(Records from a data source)

════════════════════

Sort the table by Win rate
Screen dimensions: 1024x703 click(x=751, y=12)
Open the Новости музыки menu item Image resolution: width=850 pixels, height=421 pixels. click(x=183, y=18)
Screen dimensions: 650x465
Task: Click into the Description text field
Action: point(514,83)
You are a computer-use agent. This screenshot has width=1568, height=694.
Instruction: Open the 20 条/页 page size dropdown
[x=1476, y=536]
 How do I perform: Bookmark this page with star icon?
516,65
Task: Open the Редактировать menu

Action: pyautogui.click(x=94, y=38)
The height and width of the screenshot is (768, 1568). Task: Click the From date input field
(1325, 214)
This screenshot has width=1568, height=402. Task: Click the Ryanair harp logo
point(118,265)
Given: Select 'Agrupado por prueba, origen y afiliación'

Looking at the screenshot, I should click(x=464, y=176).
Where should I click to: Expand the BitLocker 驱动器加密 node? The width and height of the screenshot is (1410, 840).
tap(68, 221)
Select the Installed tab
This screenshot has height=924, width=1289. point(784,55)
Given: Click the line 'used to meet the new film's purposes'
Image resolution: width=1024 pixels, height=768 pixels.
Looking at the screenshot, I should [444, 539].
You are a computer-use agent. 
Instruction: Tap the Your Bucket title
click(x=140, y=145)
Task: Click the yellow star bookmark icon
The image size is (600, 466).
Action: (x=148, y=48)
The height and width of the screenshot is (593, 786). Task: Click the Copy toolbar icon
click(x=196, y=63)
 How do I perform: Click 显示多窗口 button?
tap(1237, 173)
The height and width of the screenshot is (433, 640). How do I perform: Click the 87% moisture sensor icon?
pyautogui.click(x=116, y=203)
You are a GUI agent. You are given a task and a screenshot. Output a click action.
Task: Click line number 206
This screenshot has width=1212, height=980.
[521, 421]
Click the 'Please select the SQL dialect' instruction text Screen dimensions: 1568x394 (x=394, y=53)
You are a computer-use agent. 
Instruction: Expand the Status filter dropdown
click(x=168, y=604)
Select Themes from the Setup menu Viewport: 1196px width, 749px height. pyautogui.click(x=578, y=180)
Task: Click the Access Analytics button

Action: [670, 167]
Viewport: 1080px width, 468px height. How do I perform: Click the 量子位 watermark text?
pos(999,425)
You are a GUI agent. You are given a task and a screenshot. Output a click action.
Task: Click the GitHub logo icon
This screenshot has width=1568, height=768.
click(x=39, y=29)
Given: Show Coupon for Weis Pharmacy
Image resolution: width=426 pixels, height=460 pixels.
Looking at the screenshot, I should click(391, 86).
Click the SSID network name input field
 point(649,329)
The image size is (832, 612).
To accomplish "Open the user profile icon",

════════════════════

Put the lines above into a Markdown table with two columns, Row and Line, numbering the rows in order and leaving out any blank lines.

| Row | Line |
|---|---|
| 1 | Sort the table by Win rate |
| 2 | Screen dimensions: 1024x703 click(x=751, y=12) |
| 3 | Open the Новости музыки menu item Image resolution: width=850 pixels, height=421 pixels. click(x=183, y=18) |
| 4 | Screen dimensions: 650x465 |
| 5 | Task: Click into the Description text field |
| 6 | Action: point(514,83) |
| 7 | You are a computer-use agent. This screenshot has width=1568, height=694. |
| 8 | Instruction: Open the 20 条/页 page size dropdown |
| 9 | [x=1476, y=536] |
| 10 |  How do I perform: Bookmark this page with star icon? |
| 11 | 516,65 |
| 12 | Task: Open the Редактировать menu |
| 13 | Action: pyautogui.click(x=94, y=38) |
| 14 | The height and width of the screenshot is (768, 1568). Task: Click the From date input field |
| 15 | (1325, 214) |
| 16 | This screenshot has width=1568, height=402. Task: Click the Ryanair harp logo |
| 17 | point(118,265) |
| 18 | Given: Select 'Agrupado por prueba, origen y afiliación' |
| 19 | Looking at the screenshot, I should click(x=464, y=176). |
| 20 | Where should I click to: Expand the BitLocker 驱动器加密 node? The width and height of the screenshot is (1410, 840). |
| 21 | tap(68, 221) |
| 22 | Select the Installed tab |
| 23 | This screenshot has height=924, width=1289. point(784,55) |
| 24 | Given: Click the line 'used to meet the new film's purposes' |
| 25 | Image resolution: width=1024 pixels, height=768 pixels. |
| 26 | Looking at the screenshot, I should [444, 539]. |
| 27 | You are a computer-use agent.  |
| 28 | Instruction: Tap the Your Bucket title |
| 29 | click(x=140, y=145) |
| 30 | Task: Click the yellow star bookmark icon |
| 31 | The image size is (600, 466). |
| 32 | Action: (x=148, y=48) |
| 33 | The height and width of the screenshot is (593, 786). Task: Click the Copy toolbar icon |
| 34 | click(x=196, y=63) |
| 35 |  How do I perform: Click 显示多窗口 button? |
| 36 | tap(1237, 173) |
| 37 | The height and width of the screenshot is (433, 640). How do I perform: Click the 87% moisture sensor icon? |
| 38 | pyautogui.click(x=116, y=203) |
| 39 | You are a GUI agent. You are given a task and a screenshot. Output a click action. |
| 40 | Task: Click line number 206 |
| 41 | This screenshot has width=1212, height=980. |
| 42 | [521, 421] |
| 43 | Click the 'Please select the SQL dialect' instruction text Screen dimensions: 1568x394 (x=394, y=53) |
| 44 | You are a computer-use agent.  |
| 45 | Instruction: Expand the Status filter dropdown |
| 46 | click(x=168, y=604) |
| 47 | Select Themes from the Setup menu Viewport: 1196px width, 749px height. pyautogui.click(x=578, y=180) |
| 48 | Task: Click the Access Analytics button |
| 49 | Action: [670, 167] |
| 50 | Viewport: 1080px width, 468px height. How do I perform: Click the 量子位 watermark text? |
| 51 | pos(999,425) |
| 52 | You are a GUI agent. You are given a task and a screenshot. Output a click action. |
| 53 | Task: Click the GitHub logo icon |
| 54 | This screenshot has width=1568, height=768. |
| 55 | click(x=39, y=29) |
| 56 | Given: Show Coupon for Weis Pharmacy |
| 57 | Image resolution: width=426 pixels, height=460 pixels. |
| 58 | Looking at the screenshot, I should click(391, 86). |
| 59 | Click the SSID network name input field |
| 60 |  point(649,329) |
| 61 | The image size is (832, 612). |
| 62 | To accomplish "Open the user profile icon", |